▸ PROBLEM DETAILS: Go line by line through the entries below and copy those containing the string "agent".

Pixel coordinate grounding data:
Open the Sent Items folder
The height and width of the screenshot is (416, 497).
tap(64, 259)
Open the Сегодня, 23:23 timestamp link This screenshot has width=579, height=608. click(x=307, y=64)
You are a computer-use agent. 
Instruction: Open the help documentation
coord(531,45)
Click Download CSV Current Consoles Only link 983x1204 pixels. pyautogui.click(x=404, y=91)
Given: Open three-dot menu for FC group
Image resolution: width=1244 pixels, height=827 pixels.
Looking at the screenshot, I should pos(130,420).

* * *

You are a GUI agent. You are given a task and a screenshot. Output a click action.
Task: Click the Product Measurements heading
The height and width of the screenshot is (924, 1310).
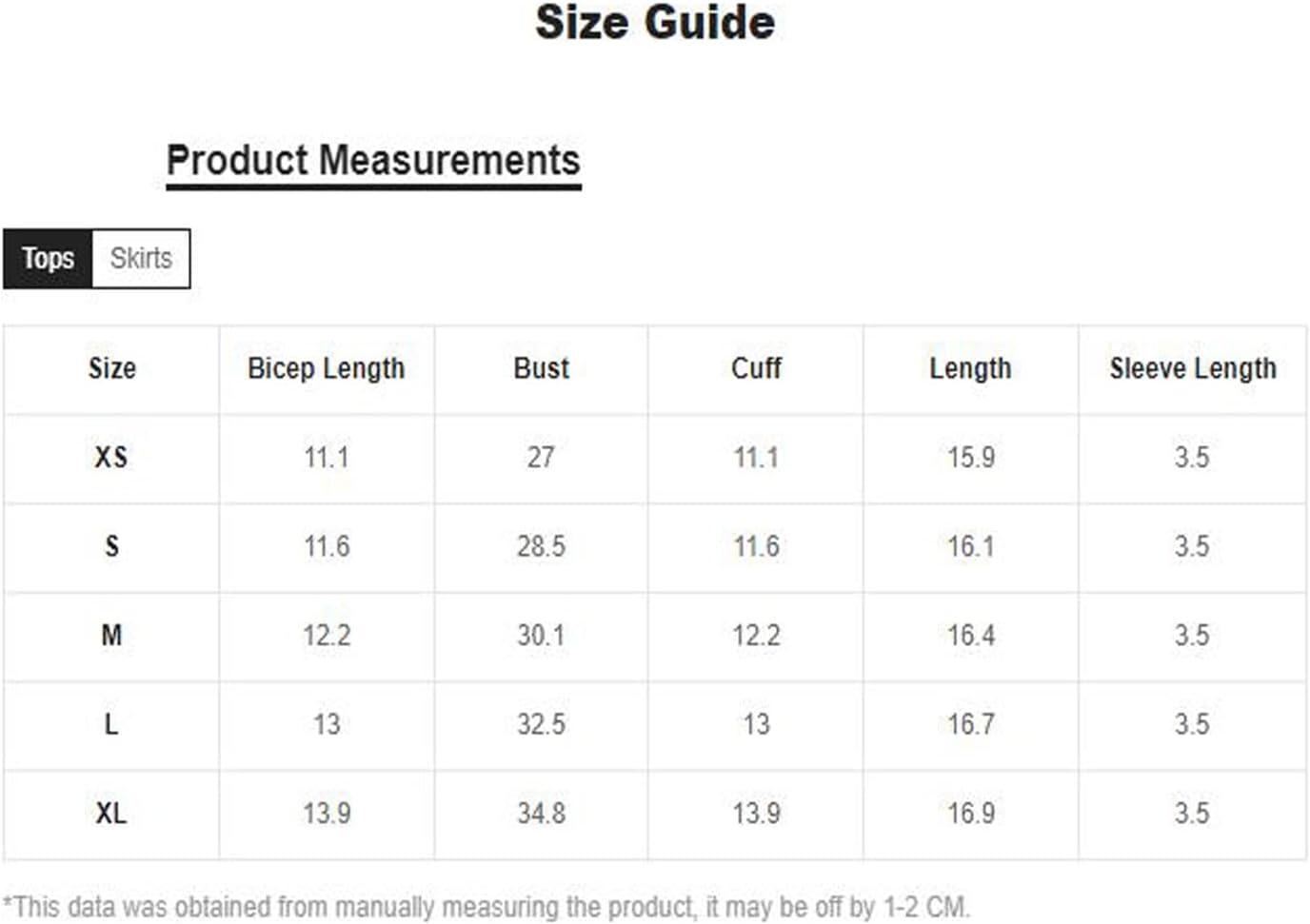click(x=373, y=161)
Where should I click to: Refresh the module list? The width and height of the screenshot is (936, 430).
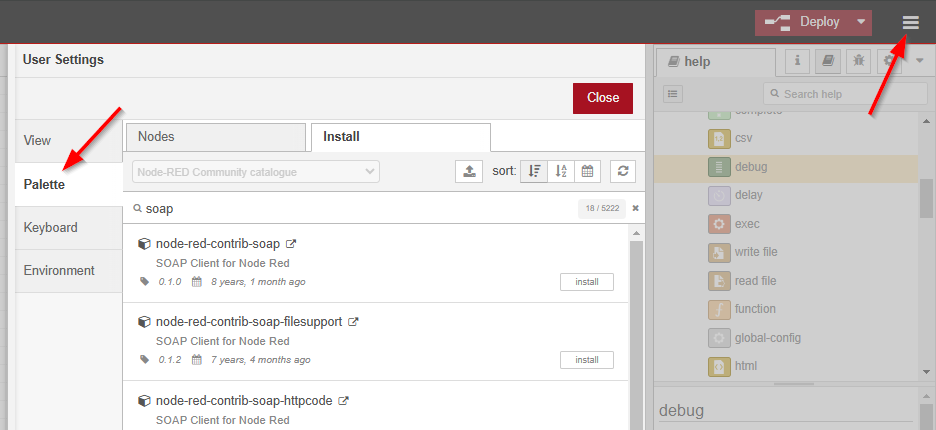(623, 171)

▸ RESULT BELOW:
You are a computer-use agent. 
You are a GUI agent. You are given a task and a screenshot. Output a click action.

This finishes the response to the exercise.